But I don't mean to jigger the facts; fictive Eliot will do exactly what the real Eliot has done, only my guy almost never imagines getting caught. And when he does occasionally consider the possibility, he trusts that there will be ample warning that disaster is imminent. For the most part, things in his life have happened slowly, especially the good things, and he trusts that bad things will evolve similarly. He will swerve at the last moment. The possibility of a head-on collision, swift and devastating, simply never occurs to him.

Even worse, though he knows that the world doesn't work this way, he convinces himself that if he's caught, people will treat him fairly. Sure, he has shamed himself, but he's done a lot of good things, too, and people will remember that. He has always employed a kind of moral arithmetic, and he'll expect that same math to be applied to him -- all his virtues set up on one side of the ledger, his one weakness on the other. People will understand that he's mostly good. By the time my Eliot realizes that he's wrong about all this, it's too late. The damage is done. He has betrayed his wife, his children, his best self, and it's all his fault.




Russo goes on to talk about Spitzer's wife and family.

First, Eliot's wife -- and here I sense a mystery even deeper than the mystery of Eliot himself. Why does she stand there beside him at the podium when he confesses? Why do they all? I feel uniquely unqualified to look inside her heart, to ferret out her motives. I make a list of what I know (not much) and what I suspect (not much more) and wonder whether imagination will fill in all those blanks. I'm relatively certain of one thing: It's not this woman's fault. I won't portray her as frigid or otherwise complicit in what has transpired. She hasn't driven Eliot to any of this. I don't believe in perfection, but I've decided for the time being that she's been a good wife, a good mother.



Russo makes some interesting observations about how the story might play out. He gives Spitzer a sidekick who can inject a little humor into this tale. This would be a good character, as Russo conceives him. He can give Spitzer a different look at the world, as opposed to the self-center take he always has. Russo takes a look at Spitzer's daughters to see what effect their father's actions might have on them.

How does the story end? Here is where I would part company with what Russo has written.

There's also a story in which Eliot isn't even the main character. Because how believable is it, really, that they came across him by chance on that wiretap? His many enemies are justly famous as the dirtiest of tricksters. Maybe I should be writing a thriller, but I dislike and distrust plot-driven narrative and have grown fond of my own messed-up, untidy Eliot, so American in both his ambition and the disgrace that seems to flow from it so naturally. I might not know precisely why he's done what he's done, but he connects to my long-held conviction that people (in fiction, in life) aren't meant to be saints, or to be treated like saints. That's the hard lesson Hawthorne's Reverend Dimmesdale learned from the pulpit.

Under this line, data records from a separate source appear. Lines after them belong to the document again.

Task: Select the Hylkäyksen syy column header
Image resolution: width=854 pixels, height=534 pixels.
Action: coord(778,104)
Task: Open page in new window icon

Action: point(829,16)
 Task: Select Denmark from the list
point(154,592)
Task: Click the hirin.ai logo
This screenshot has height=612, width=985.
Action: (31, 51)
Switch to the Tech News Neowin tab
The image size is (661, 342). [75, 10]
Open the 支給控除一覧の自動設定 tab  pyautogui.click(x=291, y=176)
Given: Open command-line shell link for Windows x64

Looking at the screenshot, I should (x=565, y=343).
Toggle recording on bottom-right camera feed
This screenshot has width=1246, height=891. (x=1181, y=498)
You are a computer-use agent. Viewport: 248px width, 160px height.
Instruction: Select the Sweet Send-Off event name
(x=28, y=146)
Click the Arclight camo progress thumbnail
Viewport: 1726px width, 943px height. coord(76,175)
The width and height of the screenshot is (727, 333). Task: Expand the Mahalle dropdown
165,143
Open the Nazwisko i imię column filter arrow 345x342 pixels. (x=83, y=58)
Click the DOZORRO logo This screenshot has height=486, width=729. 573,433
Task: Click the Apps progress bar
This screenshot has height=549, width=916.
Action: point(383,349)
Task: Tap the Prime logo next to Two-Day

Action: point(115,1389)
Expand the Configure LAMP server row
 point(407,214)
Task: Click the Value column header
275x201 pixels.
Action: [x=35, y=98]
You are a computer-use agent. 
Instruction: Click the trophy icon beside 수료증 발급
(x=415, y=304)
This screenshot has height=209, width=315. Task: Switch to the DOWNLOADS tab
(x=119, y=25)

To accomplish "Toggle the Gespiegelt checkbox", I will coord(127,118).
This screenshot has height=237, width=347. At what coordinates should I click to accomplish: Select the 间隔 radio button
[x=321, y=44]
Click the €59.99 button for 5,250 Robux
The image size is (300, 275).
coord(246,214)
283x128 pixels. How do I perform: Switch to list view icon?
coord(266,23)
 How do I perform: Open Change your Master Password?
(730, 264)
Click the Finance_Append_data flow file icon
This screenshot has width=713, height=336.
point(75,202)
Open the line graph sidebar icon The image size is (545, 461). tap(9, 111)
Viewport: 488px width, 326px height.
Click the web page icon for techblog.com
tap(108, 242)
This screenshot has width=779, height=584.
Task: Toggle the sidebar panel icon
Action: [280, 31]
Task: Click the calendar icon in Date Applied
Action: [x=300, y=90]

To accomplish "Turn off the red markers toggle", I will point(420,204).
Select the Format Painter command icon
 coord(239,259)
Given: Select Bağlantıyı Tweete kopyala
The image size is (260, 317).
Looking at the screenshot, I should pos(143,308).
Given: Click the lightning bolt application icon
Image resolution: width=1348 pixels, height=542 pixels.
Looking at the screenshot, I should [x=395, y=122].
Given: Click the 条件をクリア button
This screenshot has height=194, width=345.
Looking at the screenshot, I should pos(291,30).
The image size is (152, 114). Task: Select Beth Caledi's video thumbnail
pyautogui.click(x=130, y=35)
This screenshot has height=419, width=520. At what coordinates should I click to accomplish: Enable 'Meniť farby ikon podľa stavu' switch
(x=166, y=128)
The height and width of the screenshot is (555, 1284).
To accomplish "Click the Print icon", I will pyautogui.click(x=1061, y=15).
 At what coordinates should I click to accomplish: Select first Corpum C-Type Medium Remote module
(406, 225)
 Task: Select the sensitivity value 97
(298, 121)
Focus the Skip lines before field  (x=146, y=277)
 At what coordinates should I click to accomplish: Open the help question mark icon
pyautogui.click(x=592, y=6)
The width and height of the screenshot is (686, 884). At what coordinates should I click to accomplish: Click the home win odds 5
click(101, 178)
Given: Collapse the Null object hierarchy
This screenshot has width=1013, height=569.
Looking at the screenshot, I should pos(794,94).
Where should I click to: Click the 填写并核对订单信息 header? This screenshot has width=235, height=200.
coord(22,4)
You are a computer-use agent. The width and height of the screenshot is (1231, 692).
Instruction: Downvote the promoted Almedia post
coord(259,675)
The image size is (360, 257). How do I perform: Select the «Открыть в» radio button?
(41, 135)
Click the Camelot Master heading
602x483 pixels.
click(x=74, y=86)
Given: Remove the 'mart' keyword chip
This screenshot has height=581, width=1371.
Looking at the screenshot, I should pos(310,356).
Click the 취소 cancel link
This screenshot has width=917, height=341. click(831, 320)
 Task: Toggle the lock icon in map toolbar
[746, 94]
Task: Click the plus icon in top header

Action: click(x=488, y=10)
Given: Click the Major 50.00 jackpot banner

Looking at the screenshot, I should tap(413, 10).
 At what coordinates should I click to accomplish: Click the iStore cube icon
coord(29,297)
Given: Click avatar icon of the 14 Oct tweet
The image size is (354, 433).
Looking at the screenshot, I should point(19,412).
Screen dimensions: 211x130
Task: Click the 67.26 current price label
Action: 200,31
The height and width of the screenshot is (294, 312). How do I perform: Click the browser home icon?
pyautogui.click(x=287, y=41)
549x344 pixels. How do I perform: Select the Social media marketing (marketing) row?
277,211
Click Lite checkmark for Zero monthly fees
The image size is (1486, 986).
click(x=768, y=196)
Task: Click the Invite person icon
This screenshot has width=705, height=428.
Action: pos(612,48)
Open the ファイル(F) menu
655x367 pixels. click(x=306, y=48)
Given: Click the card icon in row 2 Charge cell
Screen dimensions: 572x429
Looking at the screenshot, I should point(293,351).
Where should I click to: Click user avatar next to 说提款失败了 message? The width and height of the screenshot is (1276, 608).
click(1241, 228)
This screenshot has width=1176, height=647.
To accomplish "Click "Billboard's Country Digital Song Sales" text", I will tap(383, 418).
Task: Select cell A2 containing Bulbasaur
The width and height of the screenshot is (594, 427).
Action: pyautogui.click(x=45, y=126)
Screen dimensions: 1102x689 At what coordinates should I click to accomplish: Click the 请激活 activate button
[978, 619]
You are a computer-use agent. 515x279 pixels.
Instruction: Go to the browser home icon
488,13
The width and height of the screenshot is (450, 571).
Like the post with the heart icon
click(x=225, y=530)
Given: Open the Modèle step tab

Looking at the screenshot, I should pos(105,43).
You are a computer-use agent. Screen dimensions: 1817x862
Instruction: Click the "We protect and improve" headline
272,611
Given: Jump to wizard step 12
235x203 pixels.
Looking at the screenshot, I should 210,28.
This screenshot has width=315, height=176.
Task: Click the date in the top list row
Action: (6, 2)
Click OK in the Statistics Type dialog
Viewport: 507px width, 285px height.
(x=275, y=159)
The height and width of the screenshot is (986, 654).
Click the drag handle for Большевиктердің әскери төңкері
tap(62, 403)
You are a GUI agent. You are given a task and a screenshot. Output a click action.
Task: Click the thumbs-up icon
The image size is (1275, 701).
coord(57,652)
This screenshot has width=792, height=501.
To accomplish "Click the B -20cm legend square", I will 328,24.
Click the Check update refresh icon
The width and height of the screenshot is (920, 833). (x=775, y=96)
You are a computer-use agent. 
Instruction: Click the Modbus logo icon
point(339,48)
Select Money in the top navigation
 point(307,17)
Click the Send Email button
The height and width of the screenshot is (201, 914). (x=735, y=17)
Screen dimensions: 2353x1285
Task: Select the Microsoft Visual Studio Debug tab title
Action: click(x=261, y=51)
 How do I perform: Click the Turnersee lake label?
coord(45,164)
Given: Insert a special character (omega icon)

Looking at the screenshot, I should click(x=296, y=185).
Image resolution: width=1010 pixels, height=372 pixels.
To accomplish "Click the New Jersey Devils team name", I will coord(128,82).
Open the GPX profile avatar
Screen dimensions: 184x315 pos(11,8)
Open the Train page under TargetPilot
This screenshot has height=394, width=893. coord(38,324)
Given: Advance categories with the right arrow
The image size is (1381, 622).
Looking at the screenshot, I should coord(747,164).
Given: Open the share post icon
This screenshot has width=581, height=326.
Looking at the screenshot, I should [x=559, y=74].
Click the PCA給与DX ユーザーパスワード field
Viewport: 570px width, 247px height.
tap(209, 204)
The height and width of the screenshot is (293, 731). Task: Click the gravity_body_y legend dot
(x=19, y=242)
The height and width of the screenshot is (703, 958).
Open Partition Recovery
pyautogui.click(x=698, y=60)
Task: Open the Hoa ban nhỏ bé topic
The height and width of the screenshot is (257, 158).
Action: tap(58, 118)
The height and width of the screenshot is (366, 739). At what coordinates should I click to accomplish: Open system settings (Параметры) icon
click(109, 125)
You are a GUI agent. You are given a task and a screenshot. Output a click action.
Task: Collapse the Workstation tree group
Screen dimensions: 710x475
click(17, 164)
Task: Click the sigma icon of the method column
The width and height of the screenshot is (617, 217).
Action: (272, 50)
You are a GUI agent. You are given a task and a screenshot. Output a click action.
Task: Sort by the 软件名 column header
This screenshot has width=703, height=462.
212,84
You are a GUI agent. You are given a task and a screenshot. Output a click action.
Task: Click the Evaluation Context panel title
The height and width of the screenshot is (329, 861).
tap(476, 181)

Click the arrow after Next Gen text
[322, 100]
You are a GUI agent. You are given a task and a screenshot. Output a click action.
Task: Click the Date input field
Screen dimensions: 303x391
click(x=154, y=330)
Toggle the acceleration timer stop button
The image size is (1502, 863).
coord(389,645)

I'm not sure why Russo distrusts "plot-driven narrative." I'm not even sure what that means.

In my take, a good plot comes first, characters second. I can see Spitzer brooding about his losses and his own stupidity, searching for some redemption. But he doesn't brood for long. He acts in character. One storyline is that he has been set up. Someone somewhere has taken advantage of his foibles to do him in. Maybe there is ample justification, something we don't know yet. Spitzer goes on a quest to discover what he doesn't know.

I think I'd like to go with him.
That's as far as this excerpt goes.